_TASK DETAILS_:
For the records below, print the lines from the line with "Orkestras (61, 1111)" through the line with "Atlantisbahis Güncel Giriş (140, 2180)" exactly as written; include both end lines and exclude the rest.

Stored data
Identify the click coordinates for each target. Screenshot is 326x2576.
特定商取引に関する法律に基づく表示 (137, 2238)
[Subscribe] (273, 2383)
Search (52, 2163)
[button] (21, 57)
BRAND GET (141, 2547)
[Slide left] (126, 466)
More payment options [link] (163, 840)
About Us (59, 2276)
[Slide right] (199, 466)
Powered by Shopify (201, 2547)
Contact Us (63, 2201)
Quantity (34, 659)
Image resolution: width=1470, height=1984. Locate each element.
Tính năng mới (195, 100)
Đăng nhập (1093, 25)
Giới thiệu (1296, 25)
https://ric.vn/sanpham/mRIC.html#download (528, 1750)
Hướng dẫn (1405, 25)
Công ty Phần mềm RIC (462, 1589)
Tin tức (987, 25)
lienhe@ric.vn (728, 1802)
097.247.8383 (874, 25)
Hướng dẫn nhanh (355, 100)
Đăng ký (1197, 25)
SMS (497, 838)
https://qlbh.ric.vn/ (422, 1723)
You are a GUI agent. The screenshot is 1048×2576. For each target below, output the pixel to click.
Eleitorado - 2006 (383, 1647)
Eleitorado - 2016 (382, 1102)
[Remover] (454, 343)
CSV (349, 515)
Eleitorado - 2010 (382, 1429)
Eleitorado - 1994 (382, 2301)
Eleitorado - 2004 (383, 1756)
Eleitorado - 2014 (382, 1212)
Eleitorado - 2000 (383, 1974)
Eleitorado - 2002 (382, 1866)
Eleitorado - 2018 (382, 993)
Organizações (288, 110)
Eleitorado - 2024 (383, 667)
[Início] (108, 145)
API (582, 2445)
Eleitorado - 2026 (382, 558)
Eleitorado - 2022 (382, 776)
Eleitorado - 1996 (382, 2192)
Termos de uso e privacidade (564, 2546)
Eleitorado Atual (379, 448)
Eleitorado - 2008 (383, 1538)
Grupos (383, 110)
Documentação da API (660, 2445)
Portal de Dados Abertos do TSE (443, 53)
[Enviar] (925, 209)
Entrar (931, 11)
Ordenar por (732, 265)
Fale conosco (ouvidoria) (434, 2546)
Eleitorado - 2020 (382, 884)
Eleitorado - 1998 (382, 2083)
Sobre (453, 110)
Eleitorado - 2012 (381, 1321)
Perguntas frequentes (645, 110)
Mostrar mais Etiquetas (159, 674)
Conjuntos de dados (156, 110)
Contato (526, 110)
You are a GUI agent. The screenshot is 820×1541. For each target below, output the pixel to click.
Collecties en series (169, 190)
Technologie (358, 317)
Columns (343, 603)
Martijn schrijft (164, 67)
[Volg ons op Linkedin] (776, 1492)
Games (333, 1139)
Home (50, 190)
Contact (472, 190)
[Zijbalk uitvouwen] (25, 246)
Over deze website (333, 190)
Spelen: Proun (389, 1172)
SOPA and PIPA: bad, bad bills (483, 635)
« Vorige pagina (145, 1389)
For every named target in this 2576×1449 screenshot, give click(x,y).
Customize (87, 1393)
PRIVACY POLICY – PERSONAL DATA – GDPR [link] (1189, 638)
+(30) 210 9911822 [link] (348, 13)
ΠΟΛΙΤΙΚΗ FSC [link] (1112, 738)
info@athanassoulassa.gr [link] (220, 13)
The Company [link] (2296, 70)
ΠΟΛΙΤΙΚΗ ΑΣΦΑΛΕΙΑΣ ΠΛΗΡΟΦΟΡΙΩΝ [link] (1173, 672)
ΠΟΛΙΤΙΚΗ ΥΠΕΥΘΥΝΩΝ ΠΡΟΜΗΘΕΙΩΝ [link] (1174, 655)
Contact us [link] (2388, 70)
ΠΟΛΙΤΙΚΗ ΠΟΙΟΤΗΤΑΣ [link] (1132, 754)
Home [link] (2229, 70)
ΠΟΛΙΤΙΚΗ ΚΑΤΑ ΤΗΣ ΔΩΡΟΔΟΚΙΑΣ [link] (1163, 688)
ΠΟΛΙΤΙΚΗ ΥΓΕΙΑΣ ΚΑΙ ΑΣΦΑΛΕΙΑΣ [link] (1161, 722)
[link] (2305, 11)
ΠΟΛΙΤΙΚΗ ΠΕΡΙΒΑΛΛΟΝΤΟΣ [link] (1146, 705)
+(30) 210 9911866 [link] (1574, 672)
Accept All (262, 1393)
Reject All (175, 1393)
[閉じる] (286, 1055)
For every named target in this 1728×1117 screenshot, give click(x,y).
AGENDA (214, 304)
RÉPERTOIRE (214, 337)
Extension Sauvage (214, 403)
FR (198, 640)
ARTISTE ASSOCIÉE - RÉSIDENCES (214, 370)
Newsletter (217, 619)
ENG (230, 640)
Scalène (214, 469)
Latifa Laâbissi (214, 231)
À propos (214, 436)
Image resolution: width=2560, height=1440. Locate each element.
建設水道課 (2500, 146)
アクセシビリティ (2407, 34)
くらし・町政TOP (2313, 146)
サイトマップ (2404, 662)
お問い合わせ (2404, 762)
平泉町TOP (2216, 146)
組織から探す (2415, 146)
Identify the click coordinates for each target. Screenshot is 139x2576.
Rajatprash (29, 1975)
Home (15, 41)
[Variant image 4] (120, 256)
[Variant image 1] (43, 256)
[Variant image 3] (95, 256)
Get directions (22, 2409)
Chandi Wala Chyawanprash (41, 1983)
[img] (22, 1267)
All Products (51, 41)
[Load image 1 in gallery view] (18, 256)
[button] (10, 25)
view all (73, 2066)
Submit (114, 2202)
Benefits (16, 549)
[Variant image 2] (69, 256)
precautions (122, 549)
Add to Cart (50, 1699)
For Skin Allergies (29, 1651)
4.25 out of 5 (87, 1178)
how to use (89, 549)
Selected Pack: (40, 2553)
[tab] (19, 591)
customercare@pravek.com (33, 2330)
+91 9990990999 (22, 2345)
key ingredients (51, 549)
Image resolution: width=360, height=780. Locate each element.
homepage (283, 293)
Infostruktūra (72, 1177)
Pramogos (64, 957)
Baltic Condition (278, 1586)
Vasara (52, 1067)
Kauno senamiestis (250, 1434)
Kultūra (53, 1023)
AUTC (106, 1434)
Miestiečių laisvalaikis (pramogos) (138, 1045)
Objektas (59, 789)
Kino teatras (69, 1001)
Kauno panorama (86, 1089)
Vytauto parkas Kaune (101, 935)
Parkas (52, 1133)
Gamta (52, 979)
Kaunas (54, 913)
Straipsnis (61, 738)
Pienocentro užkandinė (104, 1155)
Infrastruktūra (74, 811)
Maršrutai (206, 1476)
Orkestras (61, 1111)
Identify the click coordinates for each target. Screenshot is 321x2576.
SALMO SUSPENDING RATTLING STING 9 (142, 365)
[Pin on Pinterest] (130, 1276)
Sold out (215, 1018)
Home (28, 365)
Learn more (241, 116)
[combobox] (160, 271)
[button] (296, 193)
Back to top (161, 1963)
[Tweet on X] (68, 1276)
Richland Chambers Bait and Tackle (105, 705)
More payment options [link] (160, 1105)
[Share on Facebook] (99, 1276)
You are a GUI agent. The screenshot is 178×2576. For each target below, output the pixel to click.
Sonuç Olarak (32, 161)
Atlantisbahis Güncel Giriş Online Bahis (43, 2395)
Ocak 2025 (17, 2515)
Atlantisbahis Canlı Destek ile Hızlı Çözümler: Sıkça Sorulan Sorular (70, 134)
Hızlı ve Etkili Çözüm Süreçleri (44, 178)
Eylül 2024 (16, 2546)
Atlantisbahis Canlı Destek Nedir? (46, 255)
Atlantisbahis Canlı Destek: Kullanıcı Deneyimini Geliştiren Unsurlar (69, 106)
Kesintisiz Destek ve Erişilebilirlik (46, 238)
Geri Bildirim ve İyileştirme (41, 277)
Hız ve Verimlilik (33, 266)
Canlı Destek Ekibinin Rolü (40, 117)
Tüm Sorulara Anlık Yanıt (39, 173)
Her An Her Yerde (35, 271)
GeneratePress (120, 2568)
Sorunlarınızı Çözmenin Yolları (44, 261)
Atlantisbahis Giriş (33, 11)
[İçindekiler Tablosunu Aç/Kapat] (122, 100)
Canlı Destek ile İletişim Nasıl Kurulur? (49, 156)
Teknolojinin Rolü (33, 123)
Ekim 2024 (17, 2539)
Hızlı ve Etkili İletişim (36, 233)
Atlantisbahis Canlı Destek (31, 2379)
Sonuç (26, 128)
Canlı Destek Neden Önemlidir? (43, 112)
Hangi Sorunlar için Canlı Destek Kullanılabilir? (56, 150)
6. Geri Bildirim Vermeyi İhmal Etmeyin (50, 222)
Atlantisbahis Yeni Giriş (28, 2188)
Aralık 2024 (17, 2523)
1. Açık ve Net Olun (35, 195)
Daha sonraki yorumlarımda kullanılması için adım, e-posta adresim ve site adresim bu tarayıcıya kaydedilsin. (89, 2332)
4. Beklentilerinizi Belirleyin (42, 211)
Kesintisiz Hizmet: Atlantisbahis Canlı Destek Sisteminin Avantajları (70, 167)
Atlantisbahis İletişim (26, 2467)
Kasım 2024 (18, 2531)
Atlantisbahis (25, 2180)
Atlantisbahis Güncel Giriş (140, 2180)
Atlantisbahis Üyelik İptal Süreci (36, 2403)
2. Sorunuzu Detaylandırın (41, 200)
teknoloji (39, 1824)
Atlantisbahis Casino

_EXERCISE ANSWER_:
Orkestras (61, 1111)
Identify the click coordinates for each target. Screenshot is 321x2576.
SALMO SUSPENDING RATTLING STING 9 (142, 365)
[Pin on Pinterest] (130, 1276)
Sold out (215, 1018)
Home (28, 365)
Learn more (241, 116)
[combobox] (160, 271)
[button] (296, 193)
Back to top (161, 1963)
[Tweet on X] (68, 1276)
Richland Chambers Bait and Tackle (105, 705)
More payment options [link] (160, 1105)
[Share on Facebook] (99, 1276)
You are a GUI agent. The screenshot is 178×2576. For each target below, output the pixel to click.
Sonuç Olarak (32, 161)
Atlantisbahis Güncel Giriş Online Bahis (43, 2395)
Ocak 2025 (17, 2515)
Atlantisbahis Canlı Destek ile Hızlı Çözümler: Sıkça Sorulan Sorular (70, 134)
Hızlı ve Etkili Çözüm Süreçleri (44, 178)
Eylül 2024 (16, 2546)
Atlantisbahis Canlı Destek Nedir? (46, 255)
Atlantisbahis Canlı Destek: Kullanıcı Deneyimini Geliştiren Unsurlar (69, 106)
Kesintisiz Destek ve Erişilebilirlik (46, 238)
Geri Bildirim ve İyileştirme (41, 277)
Hız ve Verimlilik (33, 266)
Canlı Destek Ekibinin Rolü (40, 117)
Tüm Sorulara Anlık Yanıt (39, 173)
Her An Her Yerde (35, 271)
GeneratePress (120, 2568)
Sorunlarınızı Çözmenin Yolları (44, 261)
Atlantisbahis Giriş (33, 11)
[İçindekiler Tablosunu Aç/Kapat] (122, 100)
Canlı Destek ile İletişim Nasıl Kurulur? (49, 156)
Teknolojinin Rolü (33, 123)
Ekim 2024 (17, 2539)
Hızlı ve Etkili İletişim (36, 233)
Atlantisbahis Canlı Destek (31, 2379)
Sonuç (26, 128)
Canlı Destek Neden Önemlidir? (43, 112)
Hangi Sorunlar için Canlı Destek Kullanılabilir? (56, 150)
6. Geri Bildirim Vermeyi İhmal Etmeyin (50, 222)
Atlantisbahis Yeni Giriş (28, 2188)
Aralık 2024 (17, 2523)
1. Açık ve Net Olun (35, 195)
Daha sonraki yorumlarımda kullanılması için adım, e-posta adresim ve site adresim bu tarayıcıya kaydedilsin. (89, 2332)
4. Beklentilerinizi Belirleyin (42, 211)
Kesintisiz Hizmet: Atlantisbahis Canlı Destek Sisteminin Avantajları (70, 167)
Atlantisbahis İletişim (26, 2467)
Kasım 2024 (18, 2531)
Atlantisbahis (25, 2180)
Atlantisbahis Güncel Giriş (140, 2180)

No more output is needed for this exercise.